The weak March jobs number was bad news for crude, but it certainly could have been worse for traders who were long black gold.
Only 88,000 jobs were createdwell under expectations of 200,000 new jobs. And while crude futures still dropped on the morning, they recovered nicely from their low of $91.91.
(Read More: Unemployment Rate Falls, but Don't Pop the Corks Yet)
So if the jobs report truly delivered terrible news about the economy, why did traders jump back into oil?
"It's a bad jobs number," said GRZ Energy President Anthony Grisanti. "But still, 88,000 people were hired. It's not like economic activity is stopping. There's still growth."
In addition, Grisanti points to the action in the dollar, which dropped off the number. "A weak dollar means higher commodities, and that's why crude is holding up."
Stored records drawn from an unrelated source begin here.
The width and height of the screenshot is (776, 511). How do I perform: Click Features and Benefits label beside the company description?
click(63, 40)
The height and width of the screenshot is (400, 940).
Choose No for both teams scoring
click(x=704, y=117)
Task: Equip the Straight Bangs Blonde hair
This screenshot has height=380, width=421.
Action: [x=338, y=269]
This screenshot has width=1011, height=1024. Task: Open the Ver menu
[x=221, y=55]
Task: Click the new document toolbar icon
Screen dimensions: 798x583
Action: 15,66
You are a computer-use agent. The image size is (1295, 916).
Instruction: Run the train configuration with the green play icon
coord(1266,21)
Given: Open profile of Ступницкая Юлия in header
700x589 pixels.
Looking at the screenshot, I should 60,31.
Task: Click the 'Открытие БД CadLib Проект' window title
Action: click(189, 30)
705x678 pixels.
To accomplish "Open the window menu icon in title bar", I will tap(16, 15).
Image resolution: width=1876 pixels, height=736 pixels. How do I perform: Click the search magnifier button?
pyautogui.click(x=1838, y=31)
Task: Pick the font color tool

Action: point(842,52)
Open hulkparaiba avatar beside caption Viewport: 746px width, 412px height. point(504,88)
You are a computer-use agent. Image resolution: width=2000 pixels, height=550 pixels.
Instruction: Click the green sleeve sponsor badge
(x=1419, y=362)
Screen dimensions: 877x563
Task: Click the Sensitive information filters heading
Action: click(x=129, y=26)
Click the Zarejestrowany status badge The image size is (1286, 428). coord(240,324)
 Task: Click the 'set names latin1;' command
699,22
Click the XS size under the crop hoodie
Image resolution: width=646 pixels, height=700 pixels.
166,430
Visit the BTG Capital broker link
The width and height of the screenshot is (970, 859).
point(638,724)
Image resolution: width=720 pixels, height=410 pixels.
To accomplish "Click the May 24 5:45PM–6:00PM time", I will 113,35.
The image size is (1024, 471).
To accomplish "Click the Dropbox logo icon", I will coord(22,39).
Addison Armstrong, senior director of market research at Tradition Energy, similarly credits the dollar index with crude's partial recovery.
"Much of the news out there is bearish, and it certainly felt justified earlier this morning when crude was down as much as it was," Armstrong said. "But given that the dollar turned around on the non-farm payrolls number, that took some of the downward pressure out of oil."
And there's another factor. Crude has had a terrible week, and it can really only fall so far. After crude hit its morning low, Armstrong said, "you probably saw some short-covering."
Meanwhile, Grisanti is hoping crude does fall back below $92, but not because he's bearish. "If it gets back down to that $91.90, I would definitely be a buyer," the trader said.